Article:
● ● ● ● ●

Understanding and Bypassing DataDome - Anti-Detection

Learn how DataDome's anti-bot system works and strategies to scrape DataDome-protected websites.

DataDome is a premium anti-bot service used by major e-commerce and media sites. It is significantly harder to bypass than Cloudflare because it relies heavily on client-side signals.

How DataDome Works

DataDome injects a JavaScript tag that collects hundreds of signals from the browser:

Device fingerprint, screen resolution, GPU, installed fonts, audio context
TLS fingerprint, the JA3 hash of your SSL handshake
Behavioral signals, mouse movement patterns, keystroke dynamics, touch events
Cookie validation, DataDome sets a datadome cookie that must be present on subsequent requests
Request patterns, timing, ordering, and header consistency

Identifying DataDome Protection

Look for these signs:

# Response headers
Server: DataDome

# Cookie
Set-Cookie: datadome=...

# Blocked page URL pattern
https://geo.captcha-delivery.com/captcha/...

● ● ● ● ●

Problem set:
• A. Decide whether each statement below agrees with the DataDome article. Answer yes or no for each, and quote the words from the article that settle it.
(i) DataDome is easier to bypass than Cloudflare.
(ii) The datadome cookie must be present on later requests.
(iii) A blocked page can be recognized by a URL on geo.captcha-delivery.com.
• B. Transcribe the stretch of the DataDome article from "Understanding and Bypassing" through "on client-side signals.".
• C. According to the DataDome article, what does the TLS fingerprint consist of?

Rows:
● ● ● ● ●

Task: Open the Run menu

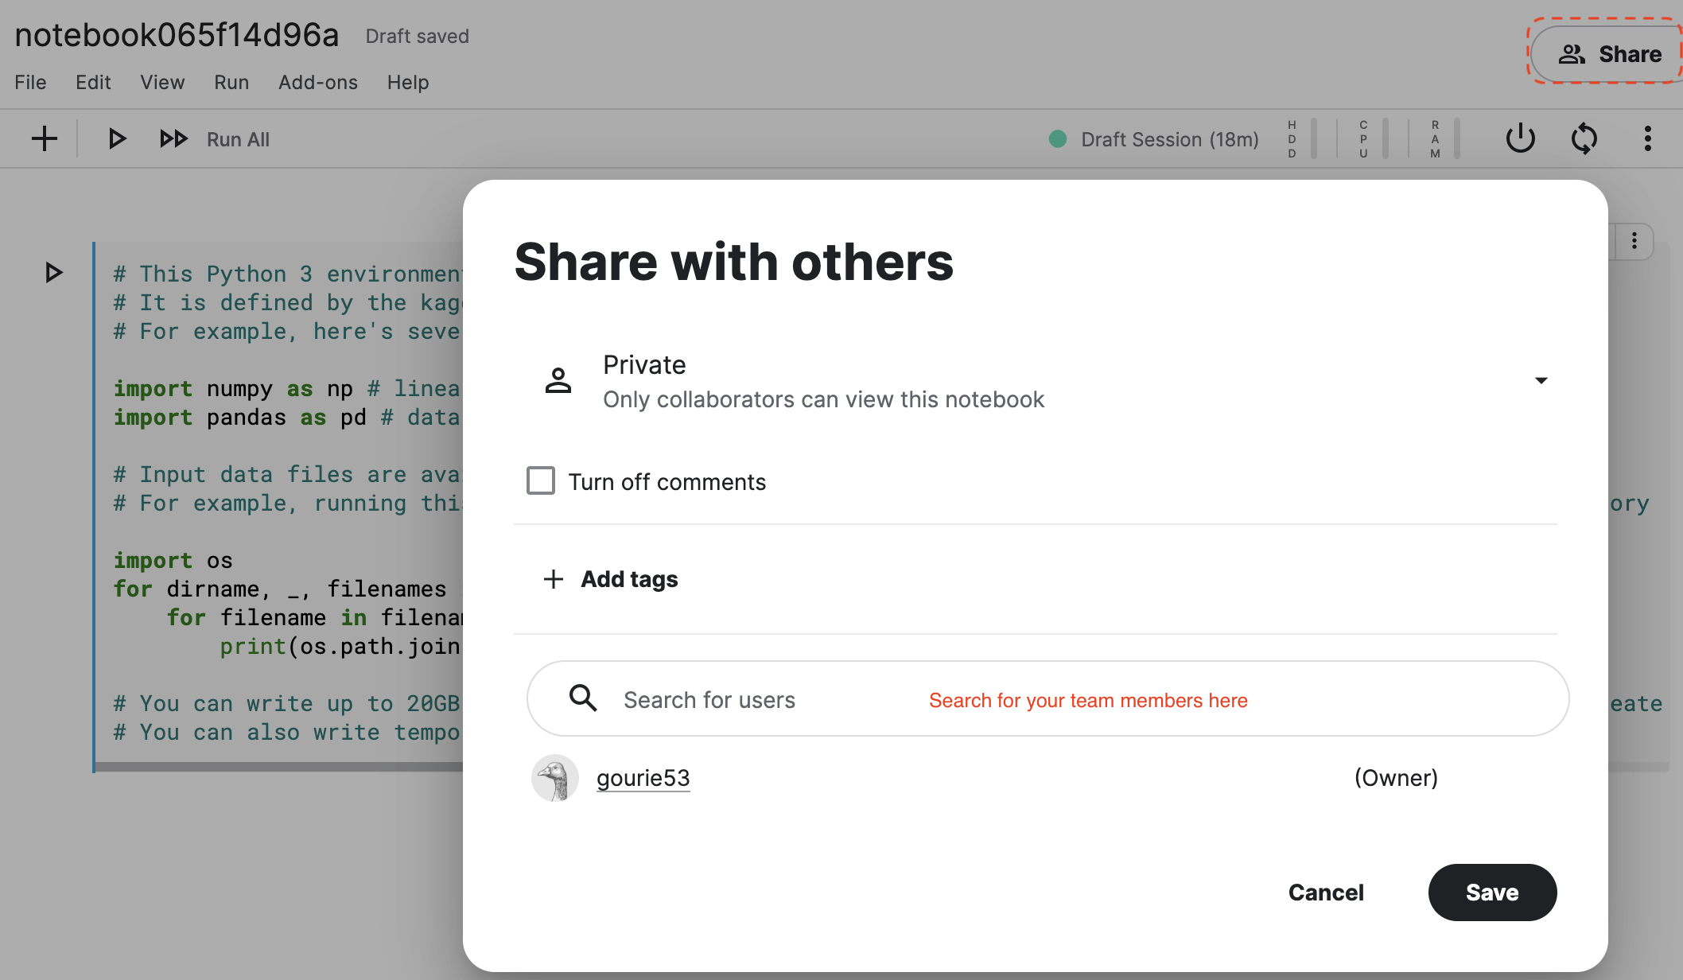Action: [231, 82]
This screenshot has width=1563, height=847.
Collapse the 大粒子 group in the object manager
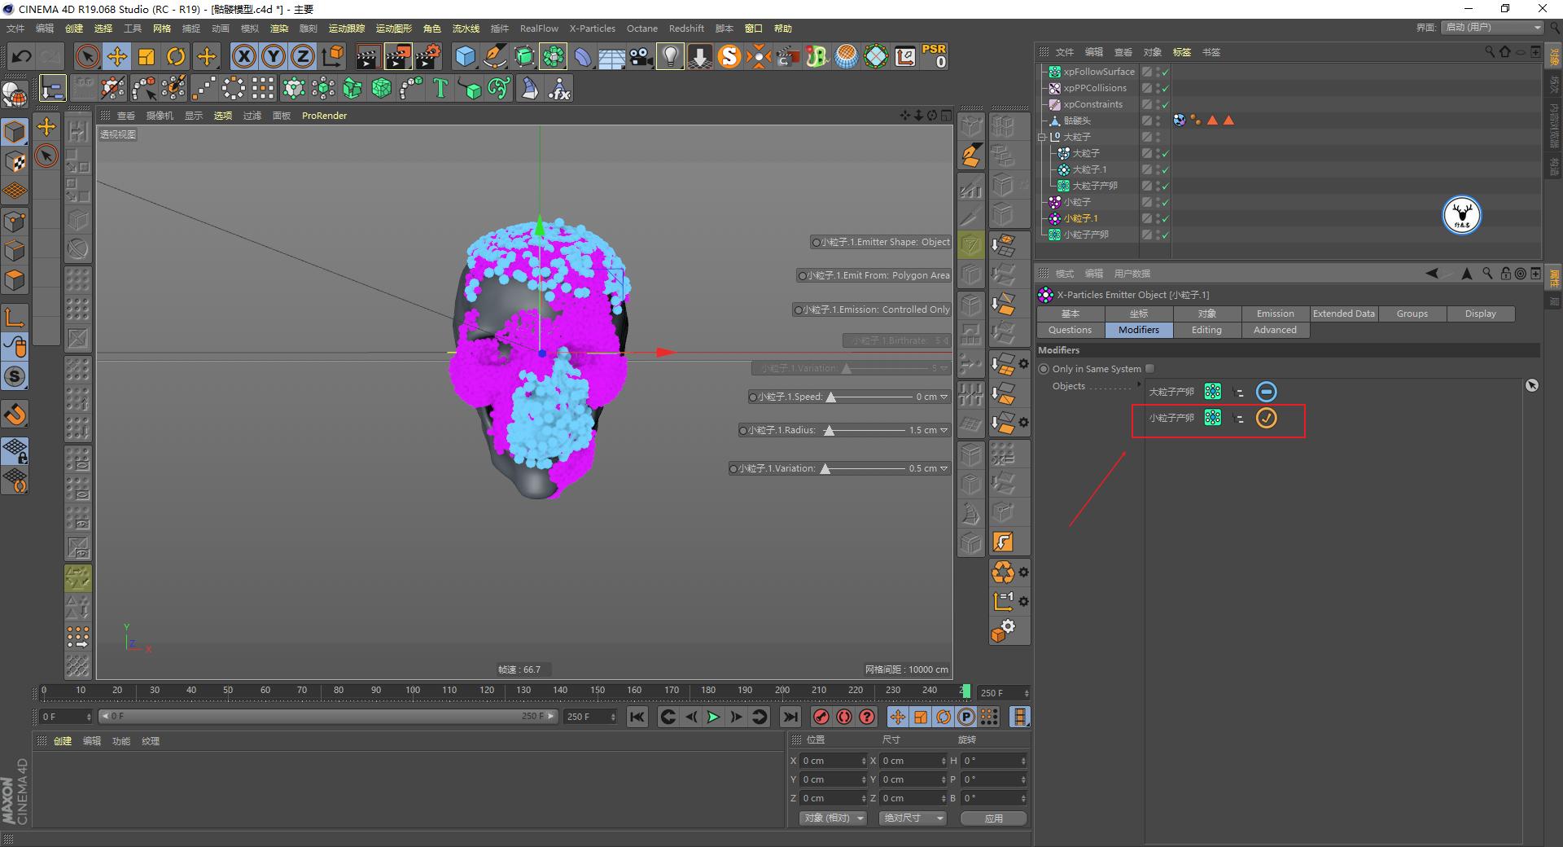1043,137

● ● ● ● ●

Answers per task:
• A.
(i) No: "It is significantly harder to bypass than Cloudflare"
(ii) Yes: "DataDome sets a datadome cookie that must be present on subsequent requests"
(iii) Yes: "Blocked page URL pattern" followed by "https://geo.captcha-delivery.com/captcha/..."

• B.
Understanding and Bypassing DataDome - Anti-Detection

Learn how DataDome's anti-bot system works and strategies to scrape DataDome-protected websites.

DataDome is a premium anti-bot service used by major e-commerce and media sites. It is significantly harder to bypass than Cloudflare because it relies heavily on client-side signals.

• C. The JA3 hash of your SSL handshake.